What to work on: The answer must be an exact copy of the lines from the one with "You are a computer-use agent." to the last line of the entries below, both included, and must contain no pictures.

Working data section start

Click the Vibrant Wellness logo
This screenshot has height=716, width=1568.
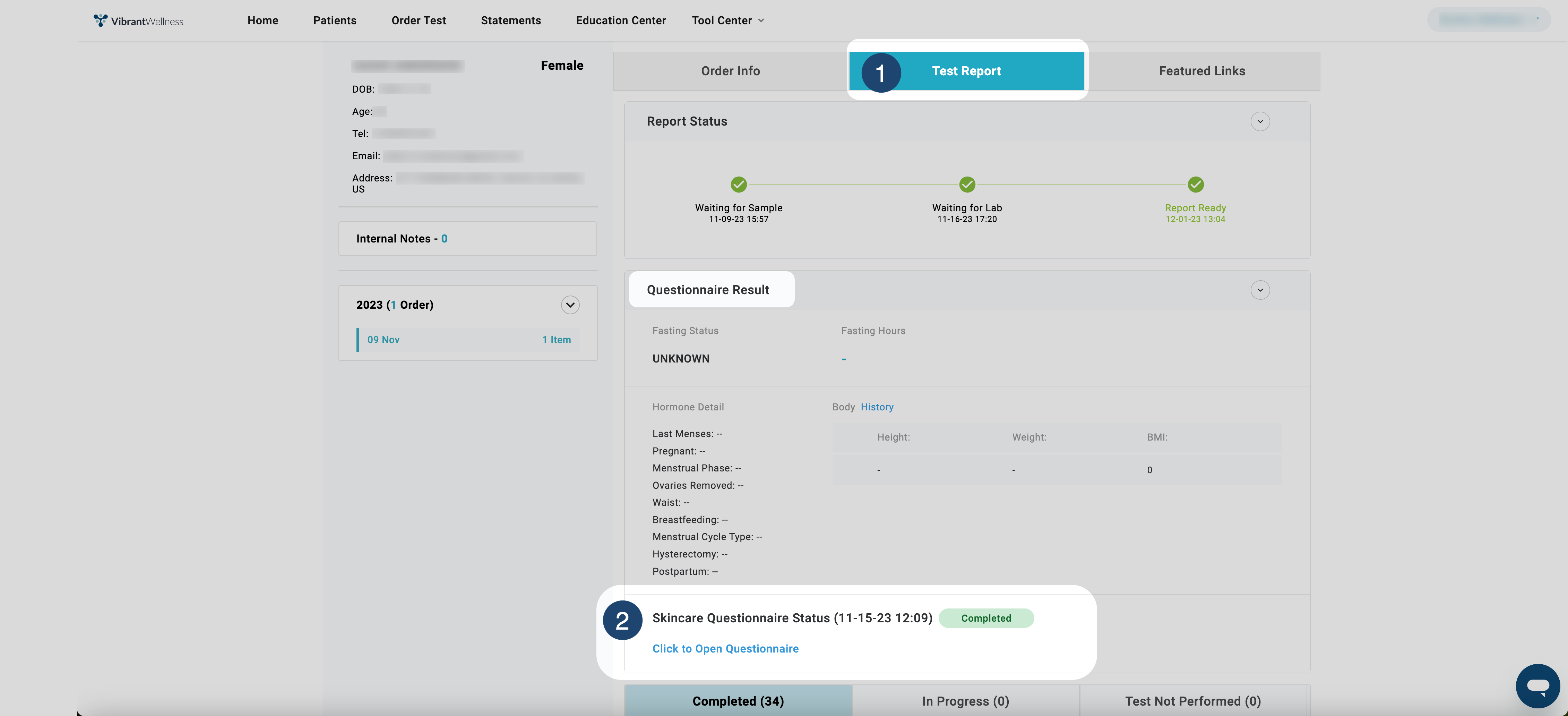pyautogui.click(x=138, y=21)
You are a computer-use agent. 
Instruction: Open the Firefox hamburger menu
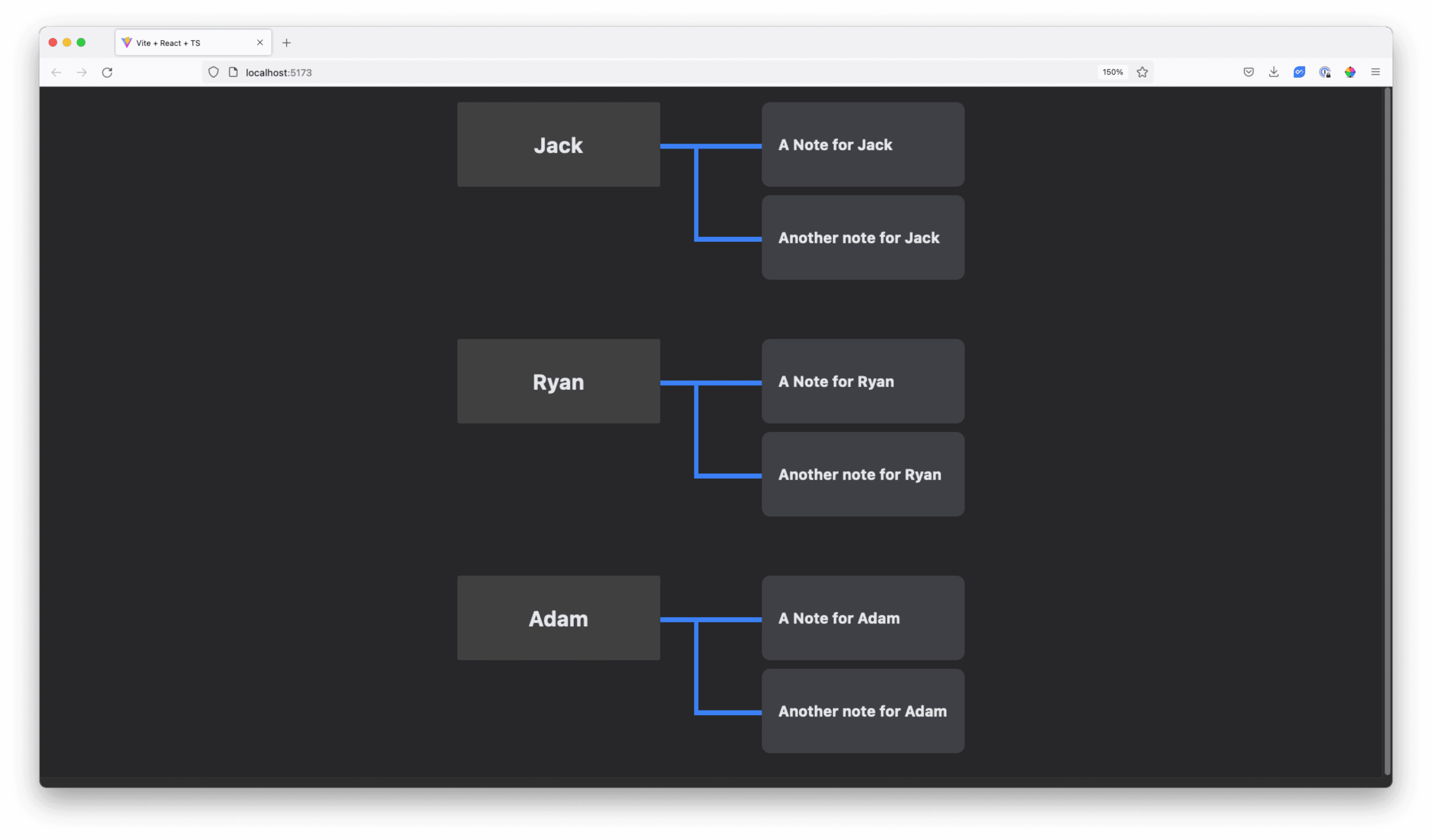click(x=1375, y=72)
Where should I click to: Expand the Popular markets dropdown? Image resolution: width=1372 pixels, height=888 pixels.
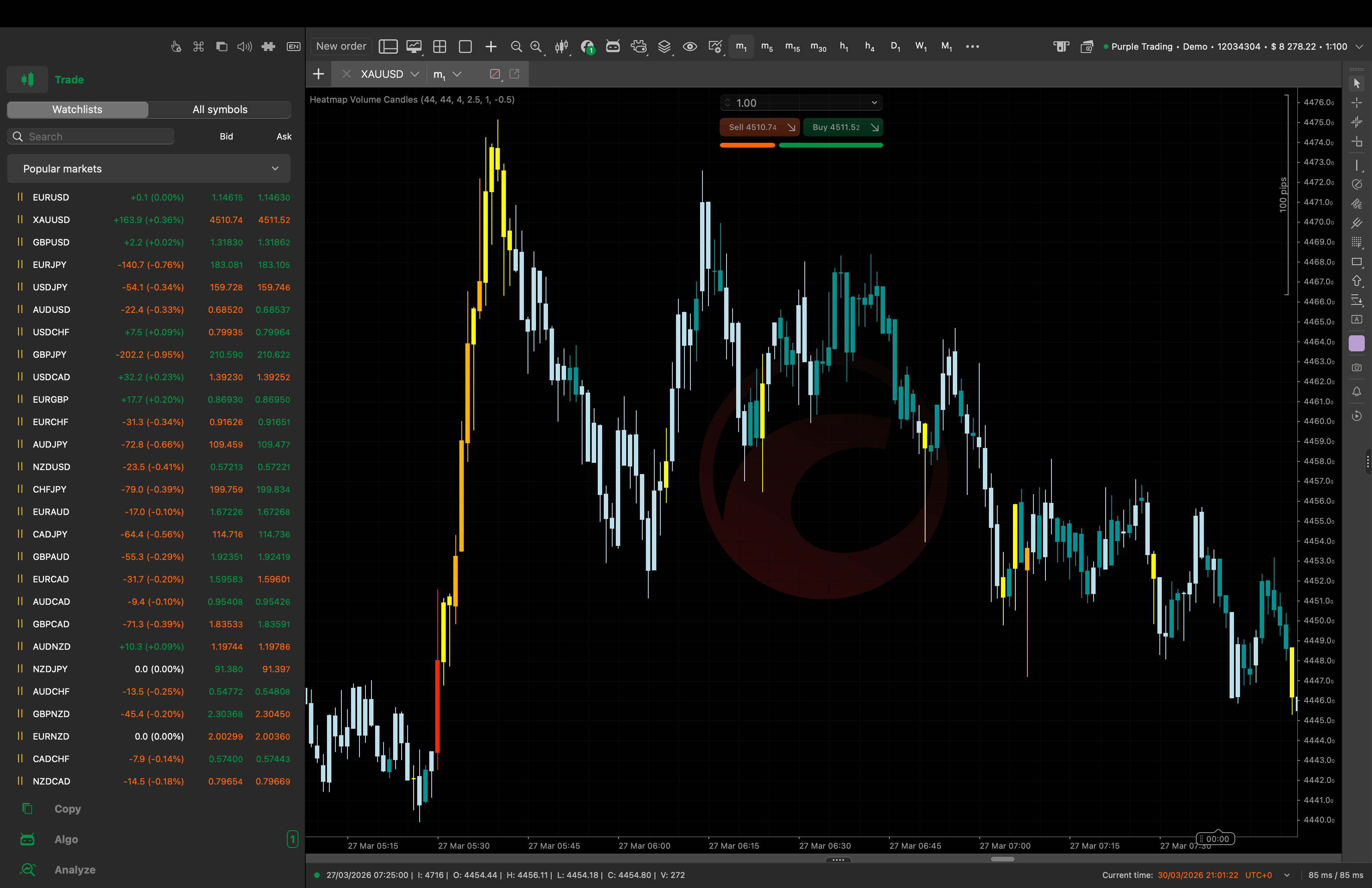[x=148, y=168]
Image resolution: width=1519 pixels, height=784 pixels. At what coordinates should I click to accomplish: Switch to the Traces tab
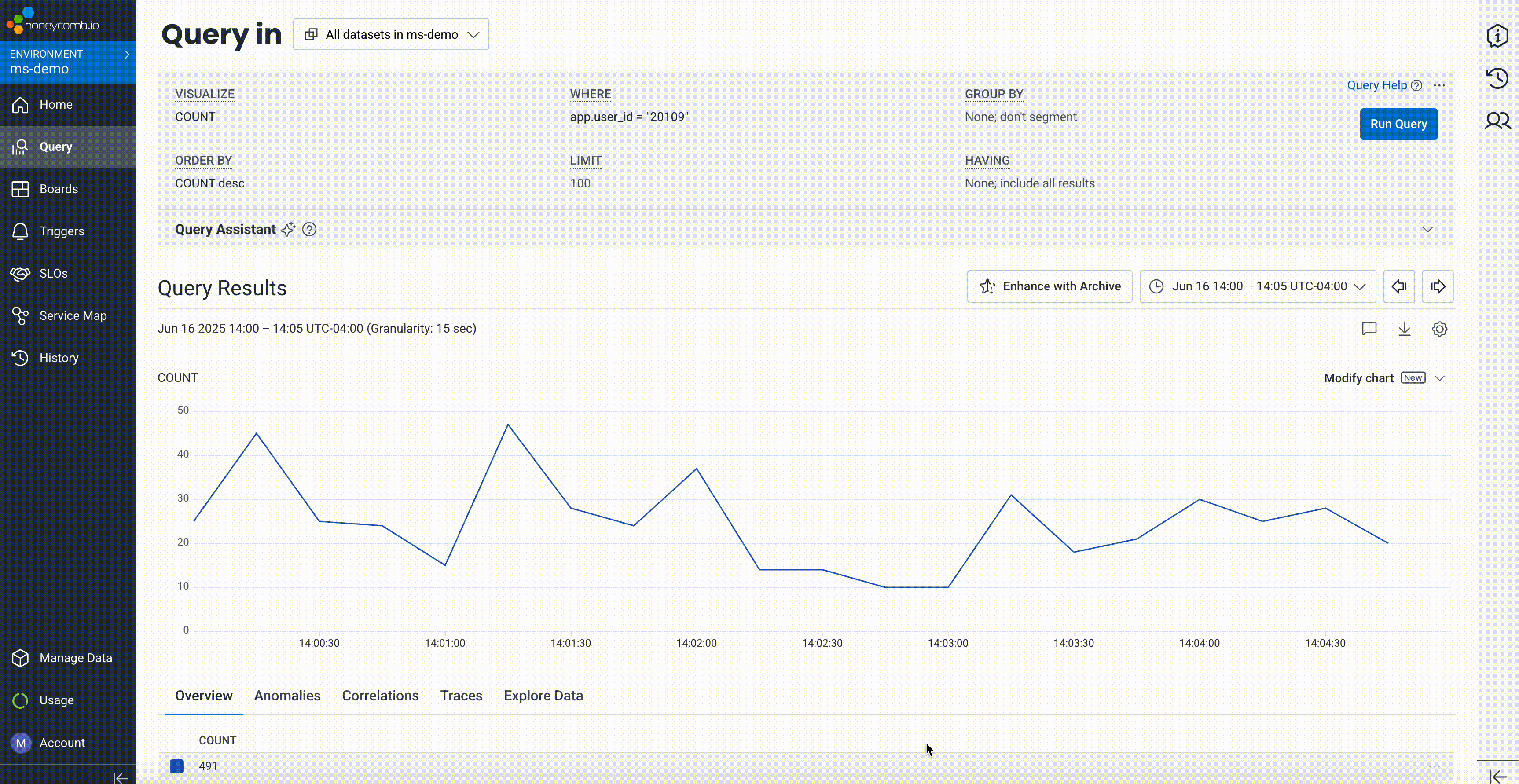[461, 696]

Working data section end

Written reply:
You are a computer-use agent. 
Instruction: Open the Firefox hamburger menu
click(x=1375, y=72)
Where should I click to: Expand the Popular markets dropdown? Image resolution: width=1372 pixels, height=888 pixels.
[x=148, y=168]
Image resolution: width=1519 pixels, height=784 pixels. At what coordinates should I click to accomplish: Switch to the Traces tab
[461, 696]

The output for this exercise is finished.